Centralization risk
There are four types of privileged accounts for the Token contract:
The minter
The burner
The upgrader
The owner
The minter can mint any number of new PROS tokens to any account.
The burner can burn tokens that were requested to be burned. However, user funds that are requested to be burned are not fully locked since a new burn request with a lower amount can be made to recover the difference. Since a burn request with a zero amount is not allowed, at least one token would be locked in the contract.
The upgrader can upgrade the contract to a new implementation.

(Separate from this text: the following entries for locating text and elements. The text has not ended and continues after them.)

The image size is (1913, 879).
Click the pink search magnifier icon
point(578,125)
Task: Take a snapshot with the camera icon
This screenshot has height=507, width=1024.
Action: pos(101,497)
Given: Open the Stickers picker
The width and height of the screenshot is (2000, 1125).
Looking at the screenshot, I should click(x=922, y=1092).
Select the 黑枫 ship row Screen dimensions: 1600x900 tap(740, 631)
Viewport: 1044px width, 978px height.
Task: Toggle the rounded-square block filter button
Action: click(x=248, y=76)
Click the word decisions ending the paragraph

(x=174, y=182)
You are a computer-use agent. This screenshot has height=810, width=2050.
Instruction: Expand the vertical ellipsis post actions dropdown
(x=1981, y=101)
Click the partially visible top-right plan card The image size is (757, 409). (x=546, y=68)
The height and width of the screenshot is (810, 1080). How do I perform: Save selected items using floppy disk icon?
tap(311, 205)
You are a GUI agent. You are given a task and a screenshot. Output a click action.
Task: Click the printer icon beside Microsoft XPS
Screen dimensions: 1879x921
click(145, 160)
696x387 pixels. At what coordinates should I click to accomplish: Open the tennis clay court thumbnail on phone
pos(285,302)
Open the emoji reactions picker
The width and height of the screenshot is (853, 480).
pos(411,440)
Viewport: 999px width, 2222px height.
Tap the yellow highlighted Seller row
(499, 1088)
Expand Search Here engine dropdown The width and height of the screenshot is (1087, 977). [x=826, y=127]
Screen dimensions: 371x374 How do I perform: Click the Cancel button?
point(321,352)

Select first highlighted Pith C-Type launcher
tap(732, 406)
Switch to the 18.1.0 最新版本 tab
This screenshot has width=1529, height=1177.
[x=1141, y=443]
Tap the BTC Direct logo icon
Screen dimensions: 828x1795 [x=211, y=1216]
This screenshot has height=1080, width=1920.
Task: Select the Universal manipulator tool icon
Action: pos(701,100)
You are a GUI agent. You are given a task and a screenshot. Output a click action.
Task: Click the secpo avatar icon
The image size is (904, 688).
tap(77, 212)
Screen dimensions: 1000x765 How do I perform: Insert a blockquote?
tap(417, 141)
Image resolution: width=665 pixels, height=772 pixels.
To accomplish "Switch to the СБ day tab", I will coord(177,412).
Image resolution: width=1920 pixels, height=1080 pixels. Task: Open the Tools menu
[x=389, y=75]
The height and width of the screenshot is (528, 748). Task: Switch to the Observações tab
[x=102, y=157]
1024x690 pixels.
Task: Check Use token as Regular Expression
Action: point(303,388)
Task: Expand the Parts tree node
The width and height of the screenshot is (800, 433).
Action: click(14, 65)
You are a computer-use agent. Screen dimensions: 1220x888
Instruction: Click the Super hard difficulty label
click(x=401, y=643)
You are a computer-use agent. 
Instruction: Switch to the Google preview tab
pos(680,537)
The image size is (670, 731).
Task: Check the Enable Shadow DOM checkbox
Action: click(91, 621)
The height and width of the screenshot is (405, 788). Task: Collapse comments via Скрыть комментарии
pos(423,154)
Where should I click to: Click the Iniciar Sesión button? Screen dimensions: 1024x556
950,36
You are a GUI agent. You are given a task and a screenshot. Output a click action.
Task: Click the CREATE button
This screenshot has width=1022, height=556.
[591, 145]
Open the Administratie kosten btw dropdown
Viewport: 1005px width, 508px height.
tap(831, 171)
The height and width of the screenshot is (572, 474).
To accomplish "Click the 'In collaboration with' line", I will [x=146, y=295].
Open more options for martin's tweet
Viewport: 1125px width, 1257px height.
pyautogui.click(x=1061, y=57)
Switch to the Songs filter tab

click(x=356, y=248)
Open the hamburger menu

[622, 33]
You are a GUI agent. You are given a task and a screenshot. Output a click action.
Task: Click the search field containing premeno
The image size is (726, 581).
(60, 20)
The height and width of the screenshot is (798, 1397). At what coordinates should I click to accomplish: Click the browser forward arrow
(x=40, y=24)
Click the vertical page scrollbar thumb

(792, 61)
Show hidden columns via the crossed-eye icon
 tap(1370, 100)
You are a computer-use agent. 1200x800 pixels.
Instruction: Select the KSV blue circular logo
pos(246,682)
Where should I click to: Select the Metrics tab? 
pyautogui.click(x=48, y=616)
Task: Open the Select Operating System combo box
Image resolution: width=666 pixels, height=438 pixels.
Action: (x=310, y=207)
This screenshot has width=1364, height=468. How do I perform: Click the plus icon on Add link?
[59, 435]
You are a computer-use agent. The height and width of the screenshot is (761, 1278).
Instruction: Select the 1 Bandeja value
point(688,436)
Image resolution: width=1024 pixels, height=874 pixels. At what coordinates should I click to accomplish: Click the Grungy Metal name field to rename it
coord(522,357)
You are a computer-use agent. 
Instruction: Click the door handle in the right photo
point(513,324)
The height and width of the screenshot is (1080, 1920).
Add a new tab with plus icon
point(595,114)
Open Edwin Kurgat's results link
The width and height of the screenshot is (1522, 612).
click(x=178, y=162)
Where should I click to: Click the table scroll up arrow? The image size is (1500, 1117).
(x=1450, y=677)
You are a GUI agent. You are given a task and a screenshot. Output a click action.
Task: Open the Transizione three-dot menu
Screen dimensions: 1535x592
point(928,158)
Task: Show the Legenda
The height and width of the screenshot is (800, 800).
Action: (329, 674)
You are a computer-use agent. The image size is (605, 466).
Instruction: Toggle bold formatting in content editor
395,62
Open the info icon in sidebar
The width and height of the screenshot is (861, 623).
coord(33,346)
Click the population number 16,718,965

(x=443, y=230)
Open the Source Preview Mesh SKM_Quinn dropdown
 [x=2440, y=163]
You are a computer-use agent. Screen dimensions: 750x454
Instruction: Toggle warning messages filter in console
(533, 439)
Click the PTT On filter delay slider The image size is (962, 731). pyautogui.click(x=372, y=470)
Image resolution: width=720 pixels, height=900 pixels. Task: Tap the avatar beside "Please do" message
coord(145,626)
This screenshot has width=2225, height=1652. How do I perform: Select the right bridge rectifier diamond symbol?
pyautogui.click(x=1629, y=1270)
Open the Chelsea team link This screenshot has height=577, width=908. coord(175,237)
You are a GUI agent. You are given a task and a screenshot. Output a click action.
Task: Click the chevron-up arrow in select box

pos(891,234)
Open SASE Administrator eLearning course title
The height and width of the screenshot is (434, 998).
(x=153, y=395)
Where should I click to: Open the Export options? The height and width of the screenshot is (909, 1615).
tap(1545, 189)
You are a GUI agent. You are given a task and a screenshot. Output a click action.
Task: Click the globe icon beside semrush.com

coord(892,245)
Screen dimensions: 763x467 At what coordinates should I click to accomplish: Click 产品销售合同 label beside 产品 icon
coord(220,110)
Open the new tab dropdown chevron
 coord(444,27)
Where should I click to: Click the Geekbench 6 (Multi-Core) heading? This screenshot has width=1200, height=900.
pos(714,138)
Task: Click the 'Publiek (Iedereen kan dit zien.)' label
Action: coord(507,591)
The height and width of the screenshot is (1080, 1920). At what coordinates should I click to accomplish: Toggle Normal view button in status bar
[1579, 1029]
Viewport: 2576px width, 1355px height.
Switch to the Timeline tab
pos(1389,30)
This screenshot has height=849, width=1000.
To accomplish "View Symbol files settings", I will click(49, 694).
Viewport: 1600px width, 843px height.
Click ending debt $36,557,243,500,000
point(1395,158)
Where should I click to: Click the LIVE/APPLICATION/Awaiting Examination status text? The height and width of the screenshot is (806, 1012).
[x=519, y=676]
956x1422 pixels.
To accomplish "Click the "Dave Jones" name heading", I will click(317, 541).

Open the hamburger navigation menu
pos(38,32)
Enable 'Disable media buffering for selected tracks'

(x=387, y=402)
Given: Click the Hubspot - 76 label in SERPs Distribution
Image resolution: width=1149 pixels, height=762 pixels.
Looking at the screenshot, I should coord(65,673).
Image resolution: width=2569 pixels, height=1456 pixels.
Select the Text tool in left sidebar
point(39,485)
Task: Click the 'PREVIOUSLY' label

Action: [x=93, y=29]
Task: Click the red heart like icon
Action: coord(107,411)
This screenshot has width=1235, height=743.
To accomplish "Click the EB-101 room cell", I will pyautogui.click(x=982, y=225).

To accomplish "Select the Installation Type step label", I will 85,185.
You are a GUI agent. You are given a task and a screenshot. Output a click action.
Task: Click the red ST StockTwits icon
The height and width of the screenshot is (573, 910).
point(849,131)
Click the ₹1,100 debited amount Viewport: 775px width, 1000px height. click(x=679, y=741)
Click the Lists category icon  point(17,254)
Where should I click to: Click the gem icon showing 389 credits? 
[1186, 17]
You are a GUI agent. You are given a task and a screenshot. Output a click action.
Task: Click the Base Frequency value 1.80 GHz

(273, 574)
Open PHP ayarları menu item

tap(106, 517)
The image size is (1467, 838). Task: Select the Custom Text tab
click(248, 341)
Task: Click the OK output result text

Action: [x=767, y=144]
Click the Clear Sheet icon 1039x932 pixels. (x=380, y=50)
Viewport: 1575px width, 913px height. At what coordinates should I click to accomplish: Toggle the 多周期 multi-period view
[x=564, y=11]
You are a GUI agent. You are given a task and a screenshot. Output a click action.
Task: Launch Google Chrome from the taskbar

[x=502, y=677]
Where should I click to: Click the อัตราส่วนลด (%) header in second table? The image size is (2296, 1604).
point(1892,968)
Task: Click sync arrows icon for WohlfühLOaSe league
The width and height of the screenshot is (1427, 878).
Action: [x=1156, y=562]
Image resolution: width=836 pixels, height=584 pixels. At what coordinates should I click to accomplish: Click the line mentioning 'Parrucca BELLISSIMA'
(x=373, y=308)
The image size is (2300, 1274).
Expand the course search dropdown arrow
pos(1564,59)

The owner has the DEFAULT_ADMIN_ROLE
role and thus can grant or revoke any of the previous roles. In addition, the owner can withdraw the former PROS tokens that have been swapped and transfer them to any receiver. Those tokens can be swapped again against new PROS tokens. The owner is also able to pause and unpause the contract.
The above introduces centralization risks that users should be aware of, as they grant a single point of control over the system.
We recommend that these centralization risks be clearly documented for users so that they are aware of the extent of the owner's control over the contract. This can help users make informed decisions about their participation in the project. Additionally, clear communication about the circumstances in which the owner may exercise these powers can help build trust and transparency with users. Therefore, it is recommended to implement additional measures to mitigate these risks, such as implementing a multi-signature requirement for owner access.